Réponse de le 07/11/2012 à 1:37 :
@pemmore : pour un accident grave, combien de gens y trouvent leur intérêt : hopitaux : services de traumataulogie très équipés, médecins et infirmières ont beaucoup d'activités,
matériels pour les victimes : cela créé combien d'emplois ???
dans le même temps, les gens qui vivent de la prévention routière (gendarmes suréquipés) personnels dans les associations qui créent du chômage et de la pauvreté tout en étant crassement payés : NON ARRETEZ, les ronds point sont un coût que nous ne pouvons plus payer !!!!!!!!!!!!!!!!!!!!!!!!!!!!!!!!!!!!
a écrit le 06/11/2012 à 12:03 :

LA COMMUNE opte pour une gestion par la communaute des communes MAIS NE REDUIT PAS POUR AUTANT SON PERSONNEL..!!la commune a t elle un avenir .. il faut economiser ....?
a écrit le 06/11/2012 à 12:02 :
La décentralisation si "chère" aux Européistes, passage indispensable à la destruction des Etats, n'engendrera que le chaos!
a écrit le 06/11/2012 à 10:56 :
Les collectivités territoriales investissent.... dans de la dépense de confort (nouvelles mairies, bureaux, écoles, collèges, lycées, créches, stades, piscines, archives, tramways... la liste est longue) dont la plupart générent en plus des dépenses de fonctionnement et d'entretien, sans pour autant produire de nouvelles recettes d'activité permettant de financer "l'investissement-dépense" initial et ces dépenses récurrentes.... Donc, toujours plus d'impôts locaux.

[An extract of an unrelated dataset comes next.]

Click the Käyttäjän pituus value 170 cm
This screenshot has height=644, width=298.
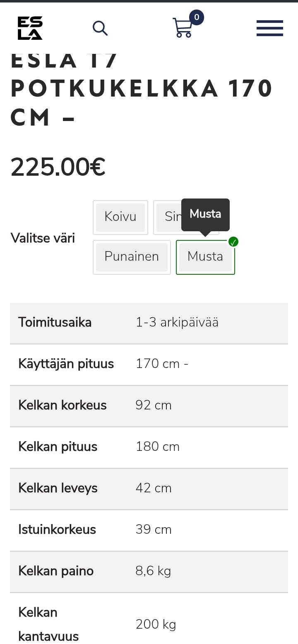click(x=161, y=364)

Réponse de le 06/11/2012 à 12:20 :
Chez moi, communeauté de communes de 12000 habitants: projet de bureaux pour le personnel (dans une zone d'activités que la CC peine à commercialiser: ça fait un client de trouvé) embauche d'un directeur général, arrivée d'un syndicat, indemnités mensuelles de 1000 Euros au moins aux vice-présidents souvent déjà maires dans leurs communes donc "cumulards", toujours autant voire plus d'employés communaux (oui communaux pas ceux nouvellement créés dans les CC).Pourtant les communeautés Importantes autour des grandes villes sont efficaces car elles ont recruté un encadrement compétent et qu'elles concernent plusieurs 100taines de milliers d'habitants. Alors augmentons l'importance des CC et réduisons en le nombre, idem pour les communes
a écrit le 06/11/2012 à 10:42 :
Aux suggestions précédentes, j'ajoute la fin des tramways et la publication des bilans et comptes d'exploitations. Que les collectivités locales cessent de baptiser investissement ce qui n'est que de la dépense.

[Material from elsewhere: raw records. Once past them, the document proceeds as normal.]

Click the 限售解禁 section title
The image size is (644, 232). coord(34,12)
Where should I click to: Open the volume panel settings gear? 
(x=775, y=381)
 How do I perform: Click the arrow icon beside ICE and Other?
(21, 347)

a écrit le 06/11/2012 à 10:21 :
Et si on réduisait le nombre de Collectivités avec tous les doublons que l'on connait ? Sans oublier les dépenses fastueuses (voyages, communication, organismes bidons etc)..
a écrit le 06/11/2012 à 9:46 :
Et toujours rien pour réduire les dépenses des collectivités. Mais les Français ont les élus qu'ils méritent: ils n'ont jamais fait gagner des candidats proposant de diminuer les dépenses ou les impôts mais votent uniquement pour ceux qui font le plus de promesses.....de dépenses nouvelles
a écrit le 06/11/2012 à 9:39 :
Il va bien falloir rembourser les emprunts, parfois toxiques, de Dexia et autres, effectués pour construire des ronds points luxueux aménagés en Jardins du Luxembourg et toutes les ruelles aménagées en Avenues de Versailles par les villes, les comunautés de comunes, les agglomérations, les départements, les régions etc etc... les patrons benets et pouffs qui ont applaudit pour donner du douteux travail aux travaux publics gavés jusqu'à plus soif et grands importateurs de main d'oeuvre esclaves, en seront pour leurs frais !!!

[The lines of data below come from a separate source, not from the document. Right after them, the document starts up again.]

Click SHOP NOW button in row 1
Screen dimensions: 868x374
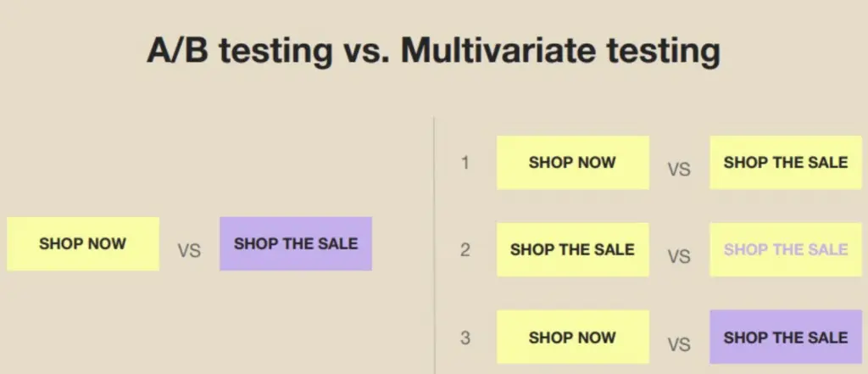click(572, 162)
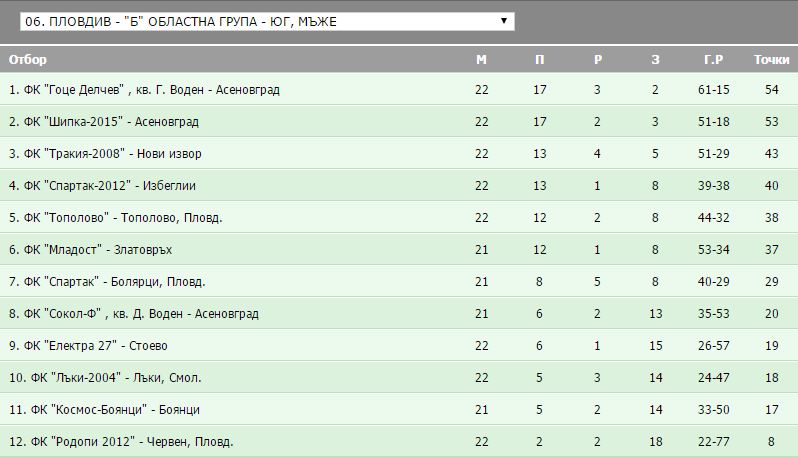Click the Точки points column header
This screenshot has height=458, width=798.
click(771, 60)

Réponse de le 06/11/2012 à 11:01 :
Nous sommes certainement nombreux à penser que vous habitez "près de chez nous " tant nous connaissons de ces rond-points et mobilier urbain somptuaires (j'ai un RP dans ma commune en presque rase campagne avec 13 lampadaires en supplément de l'éclairage routier généreux des centaines de végétaux divers et des arbres nouvellement plantés éclairés par des spots toute la nuit qui nous font dire que c'est Noel toute l'année !!!)